During her battle with breast cancer, Redmond quickly became annoyed with cancer literature that was exceedingly positive. Redmond, of Roseville, says she wanted to read materials that reflected the entire range of emotions associated with battling cancer.
Finding poems and essays expressing anger was especially hard, says Redmond, 57, who was diagnosed with breast cancer in spring 1993.
"When you're really down and without energy, it helps to have the whole range of emotions," she says. "I was (upset) at how much of the cancer literature concentrated on a return to 'normalcy' as opposed to acknowledging that normal is in a whole new place."
Redmond's poem, included in "The Cancer Poetry Project: Poems by Cancer Patients and Those Who Love Them," describes how intrusive and insensitive people can be when dealing with a cancer victim.
"I don't want to hear about your uncle/ and how he lived three years/ after being diagnosed," she writes. "And I don't want to hear/ how many times your cousin threw up/ when she had chemo./ Nor how your neighbor's baby/ had twelve toes/ maybe from radiation."
She wrote the poem -- her first published piece -- while undergoing cancer treatment.
"The point was this happens to so many people, so suddenly everyone feels like they have to tell you these horrible cancer stories," she said. "Half the time they don't have what you would call a happy ending and when you're going through rugged treatment, it's not what you want to hear.
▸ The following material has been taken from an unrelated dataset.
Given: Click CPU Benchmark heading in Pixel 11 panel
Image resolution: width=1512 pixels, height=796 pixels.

Sometimes you get a little crabby instead of sweet -- like you've become a magnet for these kind of stories."
Redmond is one of about 140 writers from around the country whose poems are included in the new anthology, said editor Karin B. Miller, a St. Louis Park writer and poet. The book features writings by cancer patients and survivors, their family members and friends, and oncologists and nurses. Ten of the poems have the theme of anger.
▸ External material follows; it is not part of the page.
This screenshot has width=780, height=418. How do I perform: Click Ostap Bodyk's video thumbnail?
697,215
Miller's husband, Thom, was diagnosed with testicular cancer in 1997. A tumor the size of a football in his abdomen had taken over one kidney and threatened his heart. At the same time, Karin was pregnant with the couple's first child. Daughter Gabrielle Hope was born just three weeks after Thom's final surgery.
During Thom's five-month battle with cancer, Karin wrote poetry and later came up with the idea for "The Cancer Poetry Project."
"I thought that surely there must be hundreds, even thousands, of other people who can speak of their cancer experiences best in poetry," she says.
Miller received 1,200 submissions and selected 140 for inclusion in the book, published by Fairview Press.
Ruth "Molly" James wrote her poem "Reminiscence" last spring when she finished radiation after breast cancer treatment. James, who lives in Grant, says she wishes there had been a book like "The Cancer Poetry Project" available to her while she was battling cancer.
She plans to share the book with cancer patients as she volunteers with Reach for Recovery, a network of cancer survivors that calls on people who have recently been diagnosed with breast cancer.
St. Paul writer Susan Steger Welsh wrote her poem "Dinner Party" for a close friend and neighbor who died exactly one year after her cancer diagnosis, on May 13, 2000.
When Steger Welsh and her husband moved to the Mac-Groveland neighborhood, it was Bill and Anne Kirchgessner who welcomed them to the neighborhood. The couples shared dinner parties and New Year's Eve celebrations for 20 years.
Unlike James and Redmond, Steger Welsh, 46, is a published poet whose book "Rafting on the Water Table" has been nominated for the Minnesota Book Award in Poetry.
In "Dinner Party," she writes about a gourmet dinner that the couples shared a few months before Anne died of abdominal cancer.
"We settle on Friday, her best day,/ right after treatment but before it kicks in," she writes. "I cook without restraint, no regard/ for cost or calories."
She concludes the poem pensively: "Nineteen years of dinner parties all tumble/ to this meal, this table, the four of us./ I have the urge to take their picture/ but don't."